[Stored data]
______________________________

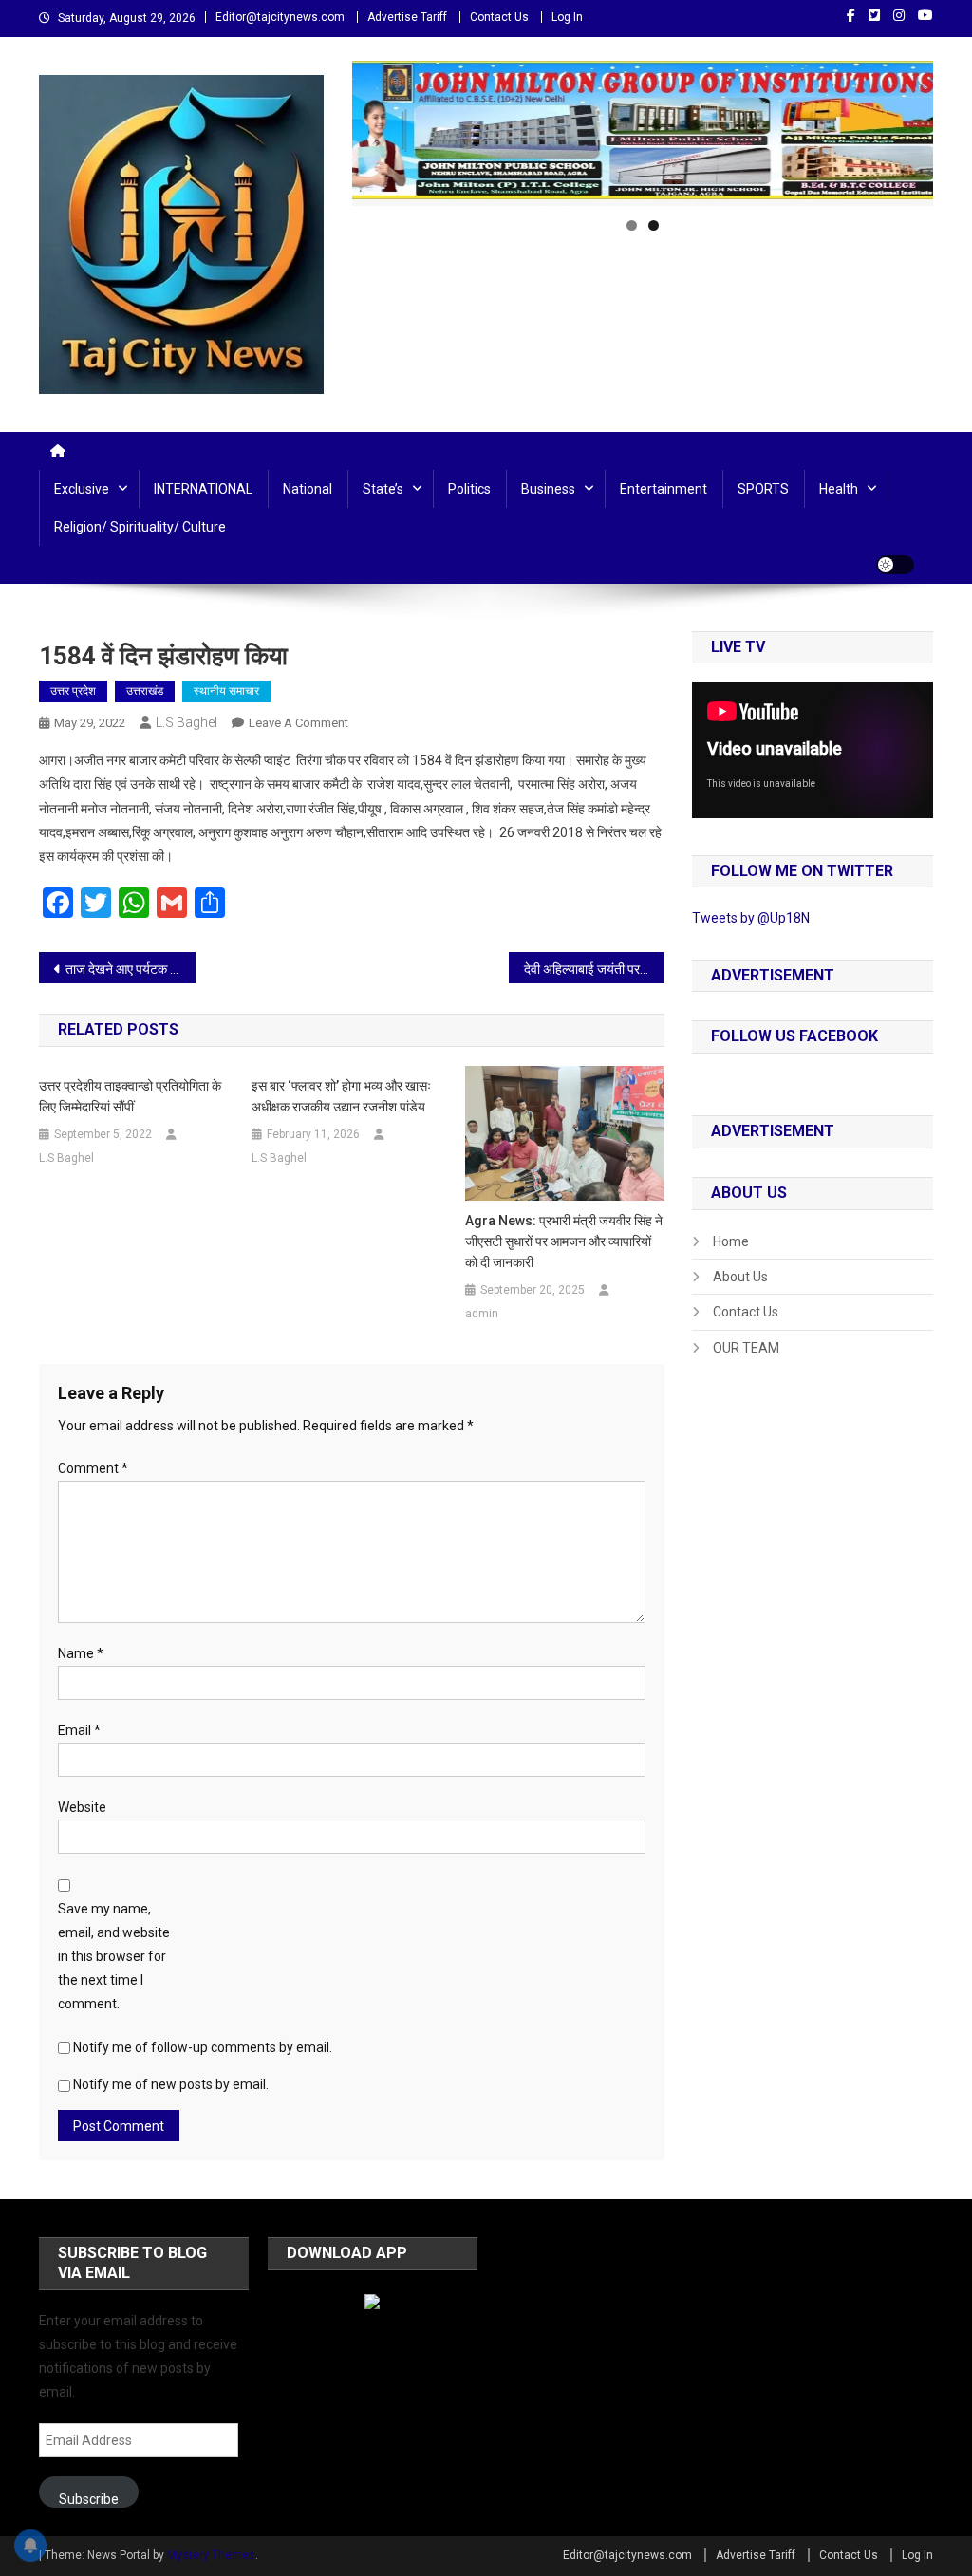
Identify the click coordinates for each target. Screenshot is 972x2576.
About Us (740, 1276)
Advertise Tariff (407, 17)
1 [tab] (631, 225)
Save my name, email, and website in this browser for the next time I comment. (114, 1956)
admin (481, 1313)
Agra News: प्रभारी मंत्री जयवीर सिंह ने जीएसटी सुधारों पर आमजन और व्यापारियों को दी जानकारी (564, 1241)
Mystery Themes (211, 2555)
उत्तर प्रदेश (73, 691)
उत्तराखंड (144, 691)
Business (548, 488)
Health (838, 488)
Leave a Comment (298, 723)
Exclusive (81, 488)
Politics (469, 488)
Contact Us (499, 17)
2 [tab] (653, 225)
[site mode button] (895, 564)
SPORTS (763, 488)
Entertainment (663, 488)
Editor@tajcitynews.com (280, 17)
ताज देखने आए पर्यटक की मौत (130, 969)
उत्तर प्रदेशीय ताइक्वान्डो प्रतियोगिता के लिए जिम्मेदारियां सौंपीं (130, 1096)
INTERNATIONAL (203, 488)
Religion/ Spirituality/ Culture (140, 526)
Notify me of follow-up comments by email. (202, 2047)
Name (80, 1653)
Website (82, 1807)
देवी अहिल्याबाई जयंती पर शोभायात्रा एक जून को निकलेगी (594, 969)
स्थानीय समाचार (226, 691)
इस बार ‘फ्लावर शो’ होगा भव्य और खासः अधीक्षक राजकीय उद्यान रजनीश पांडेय (341, 1096)
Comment (93, 1468)
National (307, 488)
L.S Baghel (186, 722)
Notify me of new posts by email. (171, 2084)
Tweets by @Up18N (751, 917)
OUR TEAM (746, 1347)
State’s (383, 488)
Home (731, 1241)
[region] (642, 133)
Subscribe (89, 2499)
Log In (567, 17)
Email (79, 1730)
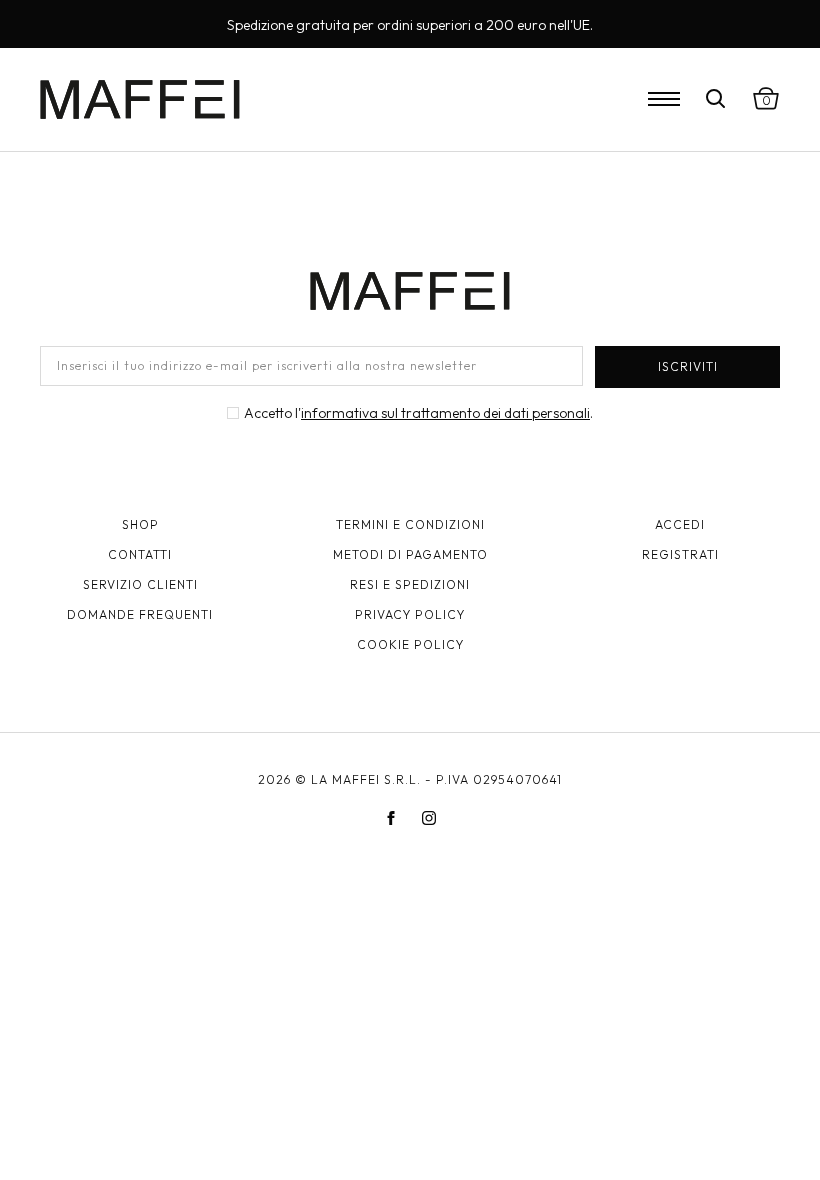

______________________________

# [Task goal]
Transcribe all of the records exactly, without reproducing their pictures.

# [Answer for the task]
Identify the click coordinates for each target. Screenshot is 972x2576.
About Us (740, 1276)
Advertise Tariff (407, 17)
1 [tab] (631, 225)
Save my name, email, and website in this browser for the next time I comment. (114, 1956)
admin (481, 1313)
Agra News: प्रभारी मंत्री जयवीर सिंह ने जीएसटी सुधारों पर आमजन और व्यापारियों को दी जानकारी (564, 1241)
Mystery Themes (211, 2555)
उत्तर प्रदेश (73, 691)
उत्तराखंड (144, 691)
Business (548, 488)
Health (838, 488)
Leave a Comment (298, 723)
Exclusive (81, 488)
Politics (469, 488)
Contact Us (499, 17)
2 [tab] (653, 225)
[site mode button] (895, 564)
SPORTS (763, 488)
Entertainment (663, 488)
Editor@tajcitynews.com (280, 17)
ताज देखने आए पर्यटक की मौत (130, 969)
उत्तर प्रदेशीय ताइक्वान्डो प्रतियोगिता के लिए जिम्मेदारियां सौंपीं (130, 1096)
INTERNATIONAL (203, 488)
Religion/ Spirituality/ Culture (140, 526)
Notify me of follow-up comments by email. (202, 2047)
Name (80, 1653)
Website (82, 1807)
देवी अहिल्याबाई जयंती पर शोभायात्रा एक जून को निकलेगी (594, 969)
स्थानीय समाचार (226, 691)
इस बार ‘फ्लावर शो’ होगा भव्य और खासः अधीक्षक राजकीय उद्यान रजनीश पांडेय (341, 1096)
Comment (93, 1468)
National (307, 488)
L.S Baghel (186, 722)
Notify me of new posts by email. (171, 2084)
Tweets by @Up18N (751, 917)
OUR TEAM (746, 1347)
State’s (383, 488)
Home (731, 1241)
[region] (642, 133)
Subscribe (89, 2499)
Log In (567, 17)
Email (79, 1730)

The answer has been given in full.